What you should do: Print the data verbatim. Leave every image out.

Data listing:
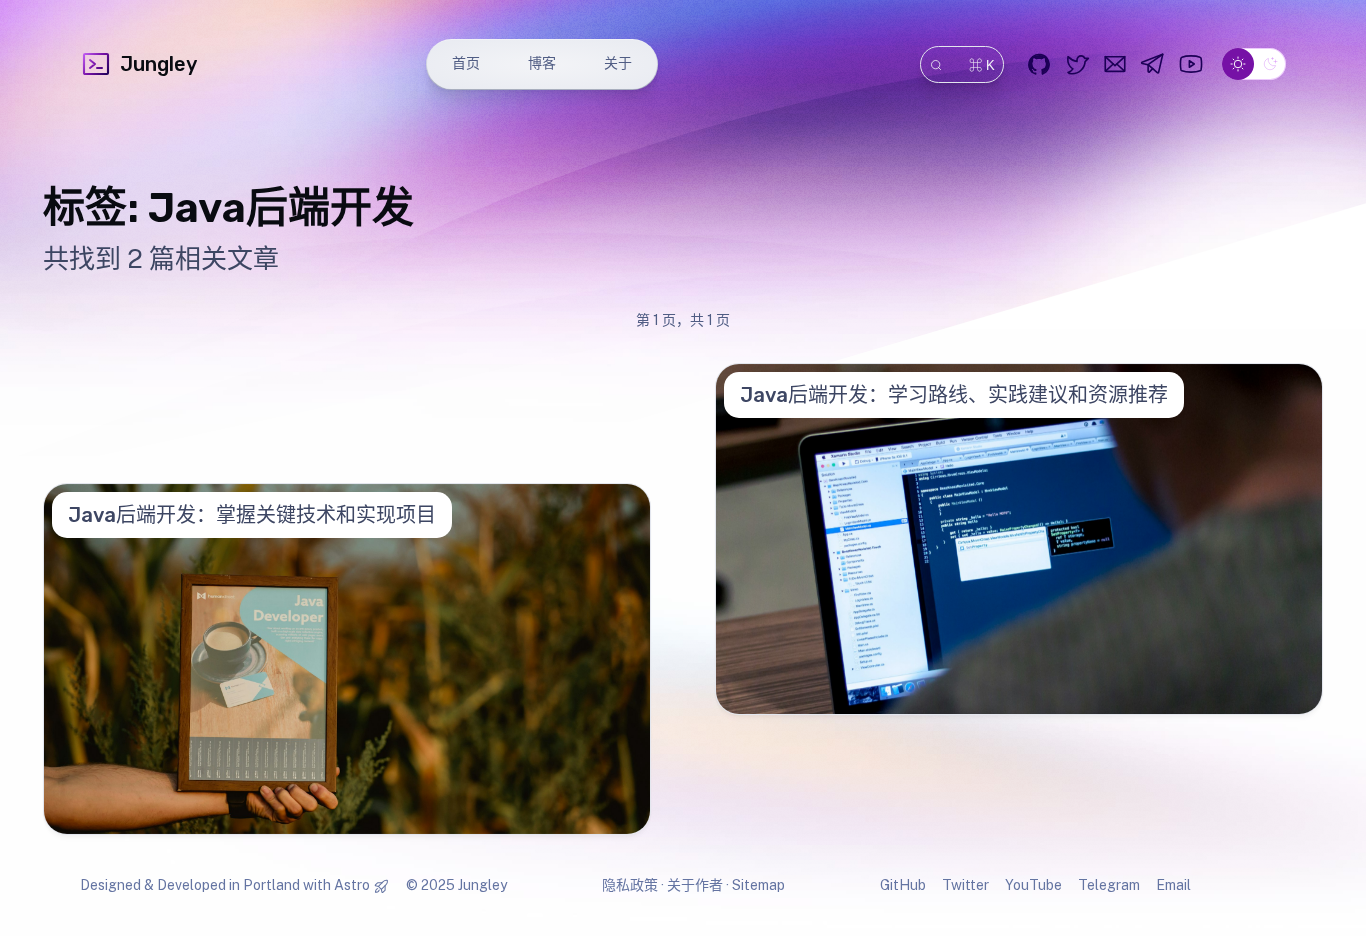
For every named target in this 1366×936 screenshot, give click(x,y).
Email (1173, 885)
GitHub (903, 885)
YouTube (1033, 885)
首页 (466, 63)
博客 (542, 63)
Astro (352, 885)
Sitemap (758, 885)
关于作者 (695, 885)
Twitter (965, 885)
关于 (618, 63)
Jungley (158, 64)
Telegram (1109, 885)
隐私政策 (630, 885)
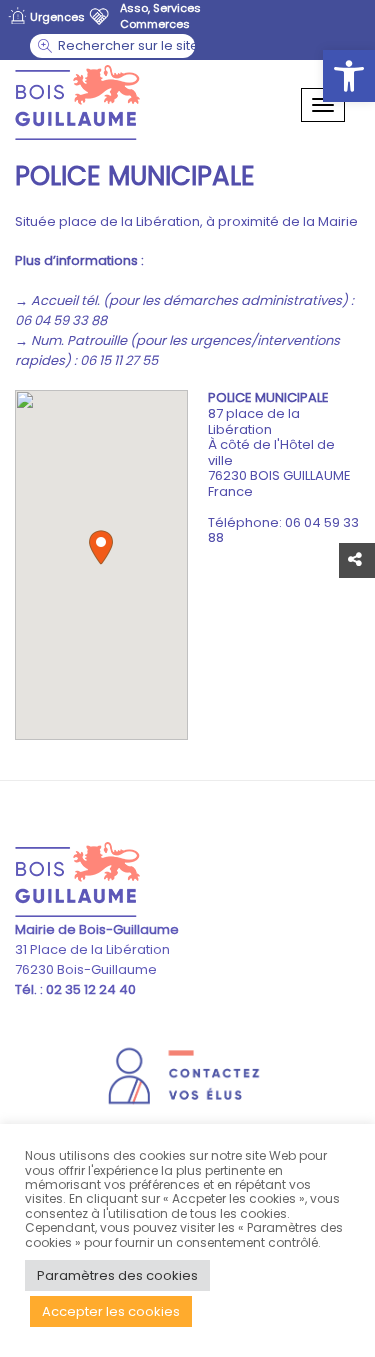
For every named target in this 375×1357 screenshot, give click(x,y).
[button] (349, 76)
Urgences (57, 17)
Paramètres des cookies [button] (117, 1275)
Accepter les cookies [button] (111, 1311)
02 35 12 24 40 (89, 989)
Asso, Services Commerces (160, 16)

Exercise solution:
For every named target in this 1366×936 screenshot, give click(x,y).
Email (1173, 885)
GitHub (903, 885)
YouTube (1033, 885)
首页 (466, 63)
博客 (542, 63)
Astro (352, 885)
Sitemap (758, 885)
关于作者 (695, 885)
Twitter (965, 885)
关于 (618, 63)
Jungley (158, 64)
Telegram (1109, 885)
隐私政策 (630, 885)
For every named target in this 375×1357 screenshot, give click(x,y).
[button] (349, 76)
Urgences (57, 17)
Paramètres des cookies [button] (117, 1275)
Accepter les cookies [button] (111, 1311)
02 35 12 24 40 (89, 989)
Asso, Services Commerces (160, 16)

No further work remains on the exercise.